Even after sharply bending and
folding the coated tubing into a knot, the researchers found the hydrogel
coating remained strongly bonded to the tubing without causing any tears. The
same was true when the researchers inflated both the coated catheter and the
coated condom.
Parada says the dimensions of
a hydrogel laminate may be tuned to accommodate different devices. For
instance, scientists can choose a thicker elastomer to increase a laminate's
rigidity, or use a thicker coating of hydrogel to incorporate more drug
molecules or sensors. Hydrogels can also be designed to be more or less
slippery, depending on the amount of friction desired.
"We have the capability
to fabricate large-scale hydrogel structures that can coat medical devices, and
the hydrogel won't agitate the body," Zhao says. "This is a
technological platform onto which you can imagine many applications."
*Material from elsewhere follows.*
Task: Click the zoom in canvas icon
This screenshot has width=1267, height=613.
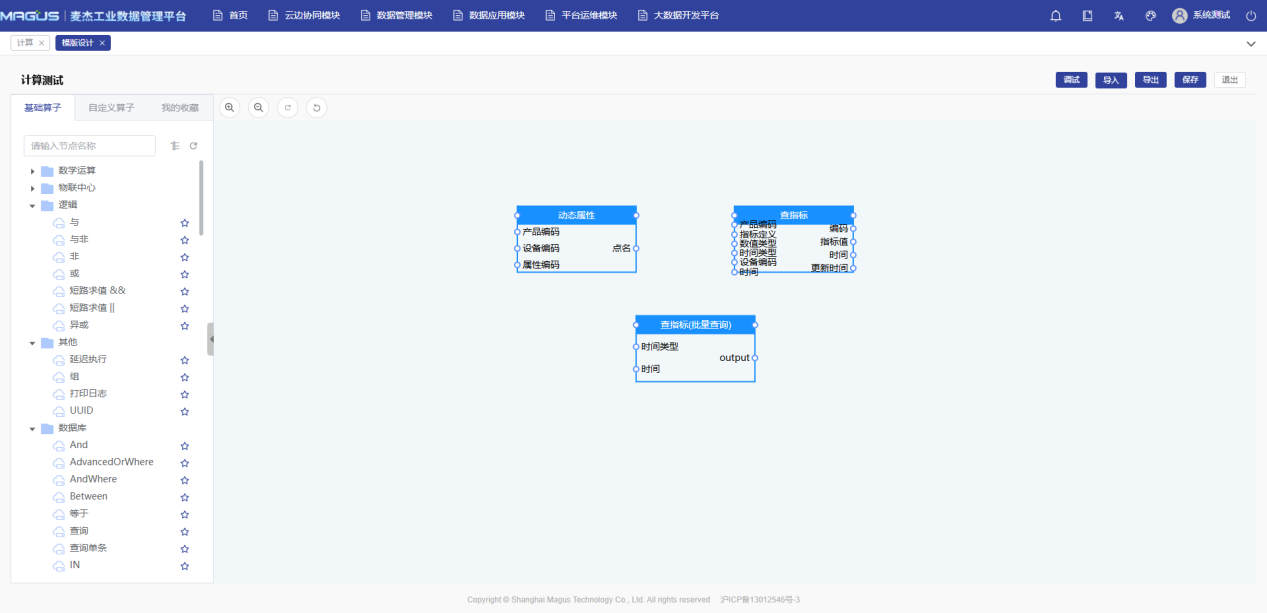Action: pos(230,107)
This research was funded, in part,
by the Office of Naval Research, the MIT Institute for Soldier
Nanotechnologies, and the National Science Foundation (NSF).
Article: Impermeable Robust
Hydrogels via Hybrid Lamination, German A. Parada, Hyunwoo Yuk, Xinyue Liu,
Alex J. Hsieh, Xuanhe Zhao, Advanced Healthcare Materials, doi:
10.1002/adhm.201700520, published online 17 July 2017.